=== What the task asks ===
The answer is the line containing "Viewport: 790px width, 550px" plus every line after it to the end of the material, retyped exactly and without the pictures.
Extracted material section start
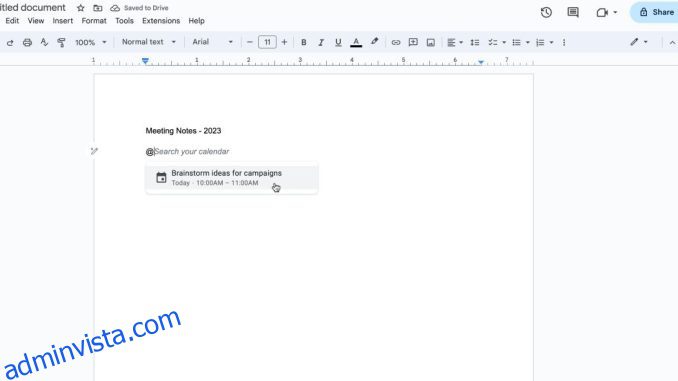The image size is (678, 381).
Task: Open the comments panel icon
Action: tap(573, 12)
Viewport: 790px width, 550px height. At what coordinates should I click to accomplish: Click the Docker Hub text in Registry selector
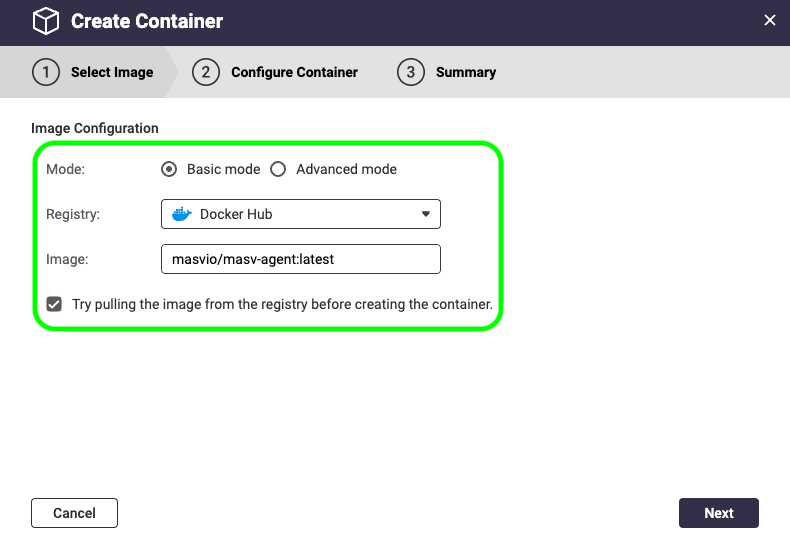(x=236, y=214)
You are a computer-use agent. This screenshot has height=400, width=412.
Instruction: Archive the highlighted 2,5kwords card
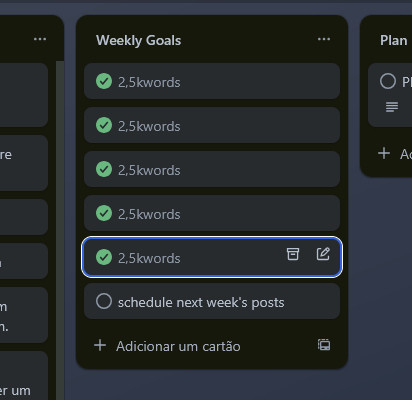click(x=293, y=254)
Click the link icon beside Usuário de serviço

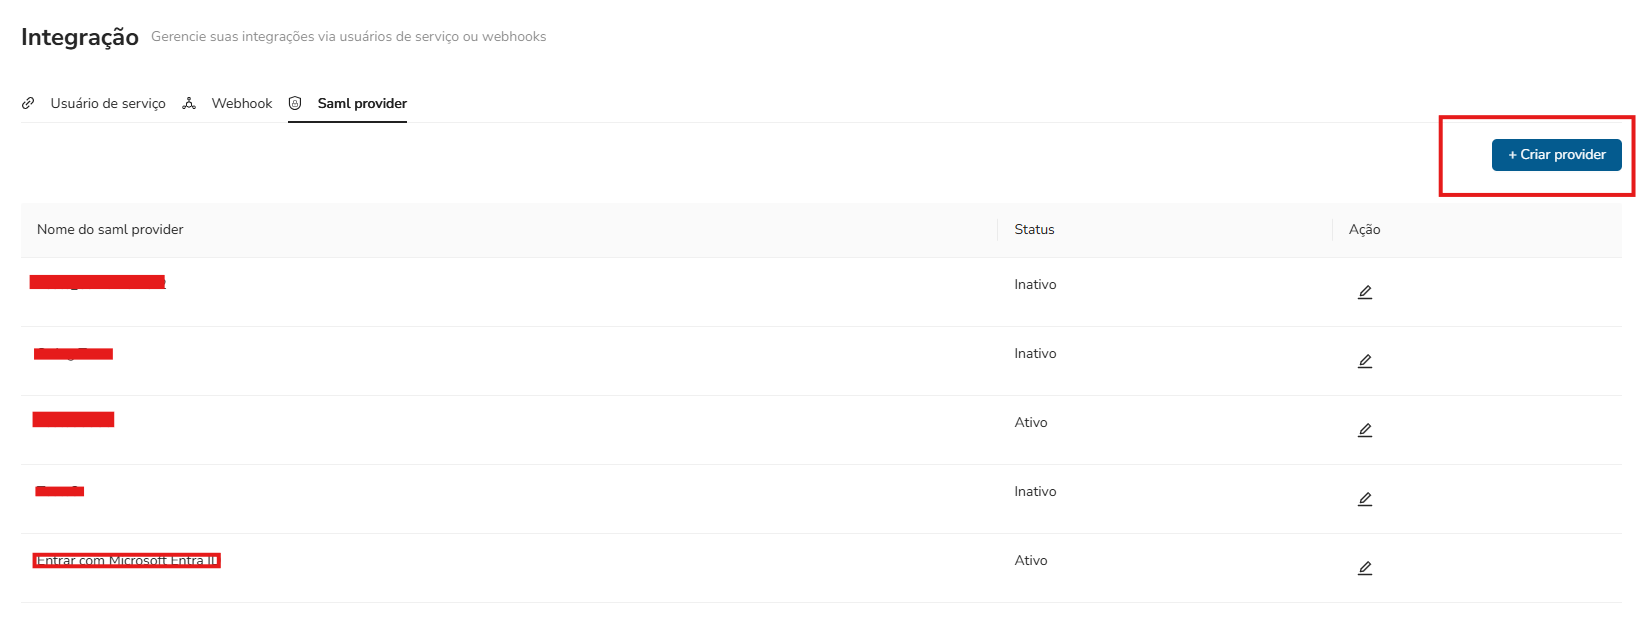[x=28, y=103]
Extracted material section end
=== Task solution ===
Viewport: 790px width, 550px height. At what coordinates should I click to accomplish: Click the Docker Hub text in Registry selector
(x=236, y=214)
You are a computer-use agent. This screenshot has height=400, width=412.
Instruction: Archive the highlighted 2,5kwords card
click(x=293, y=254)
Click the link icon beside Usuário de serviço

[x=28, y=103]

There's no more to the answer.